Geleneksel politikacıların ve patronların partilerinin reddedilmesi, İspanya’da Vox, Arjantin’de Javier Milei, Fransa’da Le Pen, Portekiz’de Chega, daha önce de Brezilya’da Bolsonaro veya Amerika Birleşik Devletleri’nde Trump’ta olduğu gibi neofaşist aşırı sağa yönelik seçimsel ifadeleri olan bir kutuplaşmaya da yol açtı. Aşırı sağın bu farklı ifadeleri ilerlemeler ve gerilemeler yaşasa ve bazıları henüz başlangıç ​​aşamasında olsa da, bunlar hâlâ işçiler için bir uyarı işareti olma özelliklerini korumaktadır. Daha kapsamlı bir toplumsal kutuplaşma ve kitlelerin seferberliklerinin büyümesiyle karşı karşıya kalınması sonucunda, kendi gerici planlarını daha sert baskı politikalarıyla dayatmaya cüret eden burjuva sektörler tehlikeli bir biçimde ortaya çıkıyor. Devrimci sosyalistler olarak bu aşırı gerici oluşumların diriltilmesine yönelik bütün denemelere karşı sürekli olarak mücadele etmeli ve bu çabaları reddetmeliyiz.

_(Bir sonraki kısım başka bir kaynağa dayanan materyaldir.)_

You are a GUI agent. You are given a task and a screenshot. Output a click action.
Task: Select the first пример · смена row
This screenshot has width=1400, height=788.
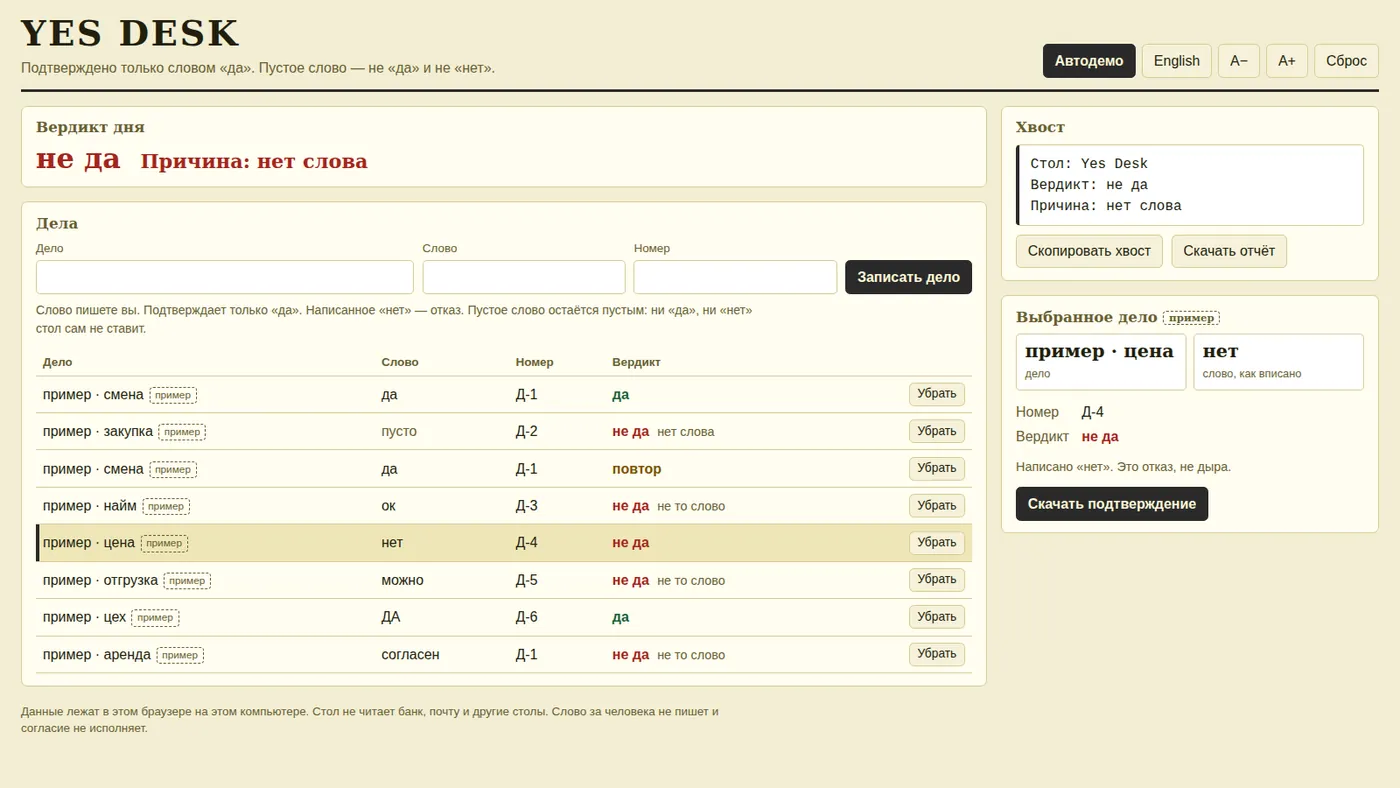click(x=504, y=395)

Mevcut eğilim, burjuva hükümetlerin ve rejimlerin krizlerinin yeni ifadelerinin ortaya çıkmasına ve onların seferberliklerle yıkılmasına yol açmakta. Devrimci önderlik krizi sorunu, işçi sınıfının ve dünya halklarının en zayıf halkası olmayı sürdürüyor. İUB-DE olarak eski aparatlara karşı yeni önderliklerin inşası için mücadele vererek seferberlik süreçlerine katılmaya; eylem birliği ve sınıf bağımsızlığı programı temelinde devrimcilerin birliği taktikleriyle devrimci sosyalist partilerin inşa edilmesine yönelik çağrıda bulunuyoruz.

6) Kapitalist krizin faturasını işçiler ödemesin

Emperyalist kapitalizmin ekonomik krizi gezegenin bütün köşelerini vuruyor. Bu kriz işçi sınıfından ve sömürülenlerden milyonlarca insanı sistematik olarak düşük ücretlere, işsizliğe, yalıtılmışlığa ve göçe sürüklüyor.

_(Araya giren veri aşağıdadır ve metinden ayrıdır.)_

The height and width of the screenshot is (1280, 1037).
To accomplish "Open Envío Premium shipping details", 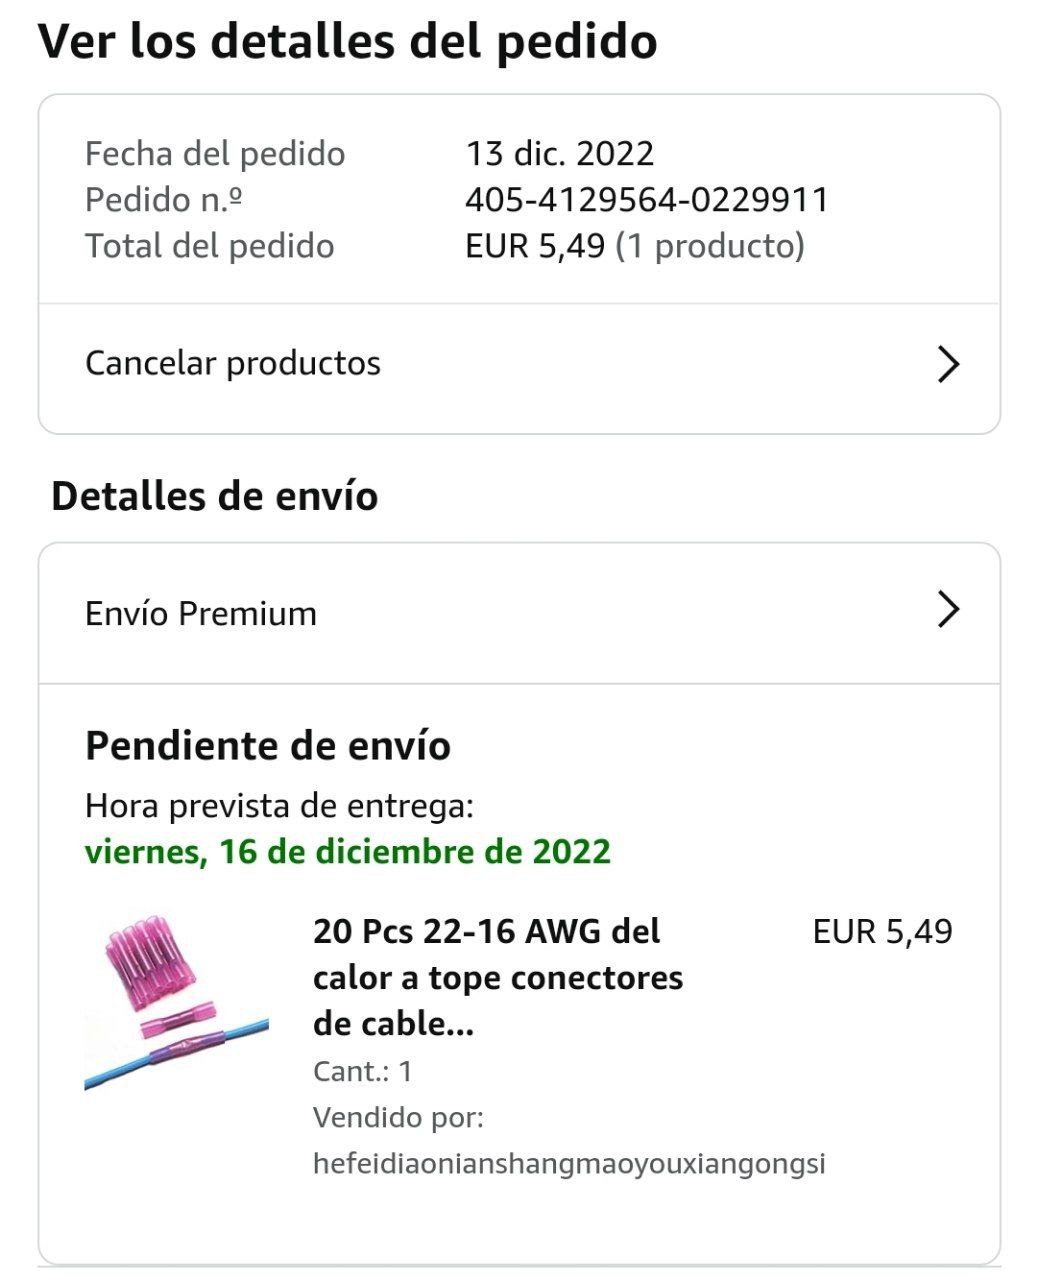I will click(x=519, y=613).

Emperyalizm ile çokuluslu şirketleri, IMF ve kapitalist hükümetler kendilerinin sebep olduğu bu krizin yükünü sömürülen kitlelerin omuzlarına yüklemek istiyor. Sri Lanka ile Ekvador’daki ayaklanmalar, Avrupa işçi sınıfının grevleri ve diğerleriyle beraber Latin Amerika’daki kitlesel grevler ile protestolar, bizlere, kapitalist saldırıyı yenilgiye uğratmanın yolunu gösteriyor.

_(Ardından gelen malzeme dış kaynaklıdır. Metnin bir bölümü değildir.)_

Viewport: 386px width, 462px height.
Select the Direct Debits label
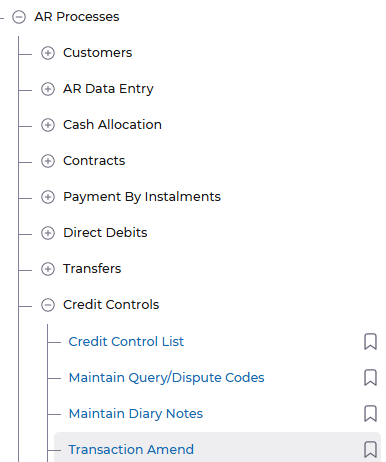(105, 233)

İUB-DE olarak biz, dünya halklarının bu ayaklanmalarını ve mücadelelerini destekliyor ve bu ayaklanmalar ile mücadeleleri yükseltme çağrısı yapıyoruz. Sosyalizmin yolunu açacak şekilde emperyalist kapitalist sistemin sonunu getirelim diyoruz. “krizin bedelini işçiler ödemesin, kapitalistler ödesin” sloganıyla kitleleri seferber edecek olan ve en geniş antikapitalist eylem birliğine dayanan bir uluslararası hareketin oluşturulması için bir program öneriyoruz. Diğer sloganların yanı sıra; dış borçların ödenmemesi, kamu hizmetlerine zam yapılmaması, aylık enflasyona endeksli bir biçimde ücretlerde artış, enerji şirketlerinin işçi kontrolünde kamulaştırılması, büyük şirketler ve bankalara yüksek vergiler getirilmesi ve işçilerin ve halkın acil ekonomik planının hazırlanması gibi sloganları içeren bir program öneriyoruz.